SPIN METER: GOP senators' shifting standards
By HENRY C. JACKSON
Associated Press Writer
WASHINGTON (AP) -- So, Senator, how much does judicial experience matter when considering a Supreme Court nominee?
It depends on when you're asking.
As they prepare for a Supreme Court confirmation fight, Republicans are criticizing President Barack Obama's nominee, Solicitor General Elena Kagan, because she's never been a judge.
That's true, as far as it goes.
A former Clinton administration aide and dean of the Harvard Law School, Kagan once was nominated for the federal bench, but her bid was stonewalled by a Republican Senate majority.
This whole judicial experience thing didn't matter to top Republicans when their own party was doing the nominating.
In 2005, when then-President George W. Bush nominated Harriet Miers to the Supreme Court, plenty of Republicans said they found it refreshing that Miers' experience amounted primarily to her time as a corporate lawyer and Bush aide.
That included Texas Sen.
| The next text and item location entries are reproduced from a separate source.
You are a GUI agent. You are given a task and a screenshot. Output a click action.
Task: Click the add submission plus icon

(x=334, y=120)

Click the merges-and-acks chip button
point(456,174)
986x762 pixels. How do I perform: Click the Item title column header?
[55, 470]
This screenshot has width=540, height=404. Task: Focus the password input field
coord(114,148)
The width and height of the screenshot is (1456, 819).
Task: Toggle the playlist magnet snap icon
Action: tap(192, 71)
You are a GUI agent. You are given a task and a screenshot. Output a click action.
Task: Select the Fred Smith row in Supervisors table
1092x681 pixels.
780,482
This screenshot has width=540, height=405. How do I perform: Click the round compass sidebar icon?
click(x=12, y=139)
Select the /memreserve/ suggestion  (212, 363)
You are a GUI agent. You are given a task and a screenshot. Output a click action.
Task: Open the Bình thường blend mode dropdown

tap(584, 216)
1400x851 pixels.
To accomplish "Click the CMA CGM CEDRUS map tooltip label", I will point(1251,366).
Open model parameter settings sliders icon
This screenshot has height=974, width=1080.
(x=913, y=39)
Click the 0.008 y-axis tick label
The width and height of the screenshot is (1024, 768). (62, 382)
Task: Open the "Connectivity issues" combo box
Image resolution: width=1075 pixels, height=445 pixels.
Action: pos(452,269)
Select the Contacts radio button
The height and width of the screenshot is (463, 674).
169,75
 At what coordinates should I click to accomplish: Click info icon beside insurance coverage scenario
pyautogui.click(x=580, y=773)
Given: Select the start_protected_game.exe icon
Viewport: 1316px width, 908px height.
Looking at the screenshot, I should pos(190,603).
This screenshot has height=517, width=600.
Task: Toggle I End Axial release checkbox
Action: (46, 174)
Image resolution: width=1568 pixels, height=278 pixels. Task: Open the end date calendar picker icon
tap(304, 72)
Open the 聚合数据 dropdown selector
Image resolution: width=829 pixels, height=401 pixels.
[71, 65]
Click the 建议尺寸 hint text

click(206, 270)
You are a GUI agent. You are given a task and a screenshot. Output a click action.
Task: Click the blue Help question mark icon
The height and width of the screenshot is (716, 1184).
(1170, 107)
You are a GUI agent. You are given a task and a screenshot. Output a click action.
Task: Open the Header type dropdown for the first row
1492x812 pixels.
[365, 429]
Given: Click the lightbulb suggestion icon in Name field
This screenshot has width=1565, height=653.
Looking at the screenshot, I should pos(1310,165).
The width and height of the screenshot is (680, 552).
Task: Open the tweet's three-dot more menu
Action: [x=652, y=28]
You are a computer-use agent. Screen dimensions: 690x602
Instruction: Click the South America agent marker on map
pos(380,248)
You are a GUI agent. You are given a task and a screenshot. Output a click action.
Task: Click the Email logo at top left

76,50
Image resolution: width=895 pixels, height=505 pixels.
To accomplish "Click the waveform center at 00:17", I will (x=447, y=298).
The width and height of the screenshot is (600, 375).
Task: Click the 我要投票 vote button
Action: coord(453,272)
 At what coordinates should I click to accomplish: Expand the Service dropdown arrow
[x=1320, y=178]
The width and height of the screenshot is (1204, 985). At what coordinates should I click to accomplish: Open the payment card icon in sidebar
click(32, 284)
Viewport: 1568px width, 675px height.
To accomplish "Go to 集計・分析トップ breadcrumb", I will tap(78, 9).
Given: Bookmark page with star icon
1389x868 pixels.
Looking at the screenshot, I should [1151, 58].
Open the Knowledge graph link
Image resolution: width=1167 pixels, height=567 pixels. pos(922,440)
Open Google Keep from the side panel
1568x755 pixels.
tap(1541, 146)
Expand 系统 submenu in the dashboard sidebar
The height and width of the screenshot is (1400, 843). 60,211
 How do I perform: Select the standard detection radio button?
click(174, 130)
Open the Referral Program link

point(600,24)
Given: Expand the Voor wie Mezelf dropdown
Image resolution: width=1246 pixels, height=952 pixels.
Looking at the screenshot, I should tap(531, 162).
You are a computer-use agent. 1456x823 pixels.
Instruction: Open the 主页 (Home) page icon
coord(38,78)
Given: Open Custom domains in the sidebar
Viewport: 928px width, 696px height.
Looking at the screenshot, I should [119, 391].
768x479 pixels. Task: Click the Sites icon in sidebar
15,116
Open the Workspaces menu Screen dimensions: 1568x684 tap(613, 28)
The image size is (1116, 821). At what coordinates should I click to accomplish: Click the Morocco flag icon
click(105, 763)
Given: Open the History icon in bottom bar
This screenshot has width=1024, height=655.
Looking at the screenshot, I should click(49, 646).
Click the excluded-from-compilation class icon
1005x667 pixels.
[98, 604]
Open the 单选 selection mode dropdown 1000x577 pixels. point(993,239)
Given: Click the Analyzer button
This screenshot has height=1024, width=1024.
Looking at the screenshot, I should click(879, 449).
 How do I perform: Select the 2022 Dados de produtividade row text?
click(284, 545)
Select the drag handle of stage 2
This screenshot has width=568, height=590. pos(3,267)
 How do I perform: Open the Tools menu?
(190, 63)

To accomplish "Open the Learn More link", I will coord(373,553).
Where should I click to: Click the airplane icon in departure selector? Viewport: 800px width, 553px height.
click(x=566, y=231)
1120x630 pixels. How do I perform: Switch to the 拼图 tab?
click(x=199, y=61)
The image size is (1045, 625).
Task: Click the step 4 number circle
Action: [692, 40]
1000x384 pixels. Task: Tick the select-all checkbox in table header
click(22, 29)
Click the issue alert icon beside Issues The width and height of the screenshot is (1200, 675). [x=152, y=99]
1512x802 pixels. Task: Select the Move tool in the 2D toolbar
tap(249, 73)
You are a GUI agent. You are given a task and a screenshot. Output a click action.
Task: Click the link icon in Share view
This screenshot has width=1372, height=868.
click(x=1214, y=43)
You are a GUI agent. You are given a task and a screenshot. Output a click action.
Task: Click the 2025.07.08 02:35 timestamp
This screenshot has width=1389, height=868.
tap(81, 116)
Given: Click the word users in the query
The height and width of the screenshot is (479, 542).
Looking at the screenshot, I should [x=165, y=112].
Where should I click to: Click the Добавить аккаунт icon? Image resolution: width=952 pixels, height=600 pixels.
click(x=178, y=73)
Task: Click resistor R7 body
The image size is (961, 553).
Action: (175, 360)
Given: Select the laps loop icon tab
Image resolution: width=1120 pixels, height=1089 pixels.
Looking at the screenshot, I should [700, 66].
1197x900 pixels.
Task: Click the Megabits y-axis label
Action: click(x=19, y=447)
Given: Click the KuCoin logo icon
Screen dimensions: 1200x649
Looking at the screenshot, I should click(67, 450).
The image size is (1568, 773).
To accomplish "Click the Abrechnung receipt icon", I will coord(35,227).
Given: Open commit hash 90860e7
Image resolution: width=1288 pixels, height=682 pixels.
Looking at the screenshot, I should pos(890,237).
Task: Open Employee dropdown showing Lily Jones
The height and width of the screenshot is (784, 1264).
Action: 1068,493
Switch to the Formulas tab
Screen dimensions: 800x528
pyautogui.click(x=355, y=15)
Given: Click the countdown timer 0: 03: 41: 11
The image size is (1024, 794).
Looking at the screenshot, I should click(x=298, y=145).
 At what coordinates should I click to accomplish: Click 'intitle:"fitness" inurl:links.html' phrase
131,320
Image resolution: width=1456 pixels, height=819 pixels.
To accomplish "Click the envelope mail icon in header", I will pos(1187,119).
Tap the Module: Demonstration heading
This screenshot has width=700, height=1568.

John Cornyn, who noted then that "40 percent of the men and women who have served as Supreme Court justices" had no judicial experience.
"One reason I felt so strongly about Harriet Miers' qualifications is I thought she would fill some very important gaps in the Supreme Court," Cornyn said in 2005. "Because right now you have people who've been federal judges, circuit judges most of their lives or academicians."
Now, with a Democrat in the White House, what Cornyn once considered refreshing in a high court nominee is in Kagan's case "surprising."